Finalizo essas considerações, agradecendo
aos professores Thatiana e Irlan pela oportunidade oferecida, pelo acesso às informações
elementares desse campo de conhecimento, e , ao grupo pelas discussões, reflexões e pela
companhia de pessoas tão “leves”, “simples”, “humanas”, “informais”... que
tornaram o tempo e espaço dessa disciplina ímpar e inesquecível. Quero mais...
P.S. “A gente vai continuar se falando”. Bj.
Sil
Referenciais
FREIRE, P. Pedagogia do Oprimido. Rio de Janeiro: Paz e
Terra, 1981.
______. Pedagogia da autonomia. 42. Ed.

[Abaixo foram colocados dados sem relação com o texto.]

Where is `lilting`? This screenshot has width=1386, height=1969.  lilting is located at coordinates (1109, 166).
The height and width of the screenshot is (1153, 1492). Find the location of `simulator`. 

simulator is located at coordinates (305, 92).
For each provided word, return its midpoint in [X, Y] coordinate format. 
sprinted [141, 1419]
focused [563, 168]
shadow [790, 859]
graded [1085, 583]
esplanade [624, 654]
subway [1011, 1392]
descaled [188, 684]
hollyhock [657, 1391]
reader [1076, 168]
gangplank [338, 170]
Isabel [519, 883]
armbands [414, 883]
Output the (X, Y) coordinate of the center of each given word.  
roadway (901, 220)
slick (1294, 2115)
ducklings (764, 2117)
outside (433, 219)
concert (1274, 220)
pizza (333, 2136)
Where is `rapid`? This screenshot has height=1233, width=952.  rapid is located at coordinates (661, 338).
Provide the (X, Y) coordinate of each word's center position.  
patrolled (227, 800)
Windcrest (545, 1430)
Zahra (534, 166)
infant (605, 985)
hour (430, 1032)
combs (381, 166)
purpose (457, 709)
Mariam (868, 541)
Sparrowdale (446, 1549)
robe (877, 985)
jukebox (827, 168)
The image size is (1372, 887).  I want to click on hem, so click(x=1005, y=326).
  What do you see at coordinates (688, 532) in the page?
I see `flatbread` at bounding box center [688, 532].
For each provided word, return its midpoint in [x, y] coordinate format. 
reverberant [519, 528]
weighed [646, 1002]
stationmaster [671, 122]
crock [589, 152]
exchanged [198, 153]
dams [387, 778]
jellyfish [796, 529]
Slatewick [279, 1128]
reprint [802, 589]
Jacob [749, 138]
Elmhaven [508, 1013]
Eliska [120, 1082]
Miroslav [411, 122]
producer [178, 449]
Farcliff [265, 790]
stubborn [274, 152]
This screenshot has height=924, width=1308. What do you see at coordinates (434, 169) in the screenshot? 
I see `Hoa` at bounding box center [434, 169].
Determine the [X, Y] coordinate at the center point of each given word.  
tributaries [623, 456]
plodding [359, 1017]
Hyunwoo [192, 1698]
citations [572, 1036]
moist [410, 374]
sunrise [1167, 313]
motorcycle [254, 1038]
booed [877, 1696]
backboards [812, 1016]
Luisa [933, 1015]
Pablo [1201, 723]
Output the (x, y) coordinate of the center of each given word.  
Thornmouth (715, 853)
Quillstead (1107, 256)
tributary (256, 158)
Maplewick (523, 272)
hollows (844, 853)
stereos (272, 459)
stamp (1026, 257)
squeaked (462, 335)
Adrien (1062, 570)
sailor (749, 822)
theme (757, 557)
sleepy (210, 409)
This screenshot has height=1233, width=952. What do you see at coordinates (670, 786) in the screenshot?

Rio de Janeiro: Paz
e Terra, 2005.
MALDONADO-TORRES,
Nelson. “Sobre la colonialidad del ser: contribuciones al desarrollo de un
concepto”. In: CASTRO-GÓMEZ, Santiago; GROSFOGUEL, Ramón (Org.). El giro decolonial: reflexiones para una
diversidad epistémica más allá del capitalismo global. Bogotá: Siglo de
Hombre Editores, 2007, p. 127-167
SKOVSMOSE,
O. Cenários para investigação. Boletim de Educação Matemática, Rio
Claro, n. 14, p. 66-91, 2000.
______.Educação
matemática critica: incerteza, matemática, responsabilidade.
São
Paulo: Cortez, 2006.
______.Desafios
da reflexão em educação matemática crítica. Campinas/SP:
Papirus,
2008.
[1]
Termo cunhado por Paulo Freire no livro Pedagogia do Oprimido, publicado pela
1ª vez em 1969 nos EUA.
Impressionante como a disciplina contribuiu para que pensassemos nossas práticas docentes e nossos olhares de pesquisadores. Mas além disso, como as conversas que tivemos a partir das leituras que fizemos foram transformadoras de nosso "eu", de uma subjetividade quase sempre apagada na academia. Adorei ler seu texto escrito em primeira pessoa, tão pessoal e sincero, Silvana. Seguimos juntas.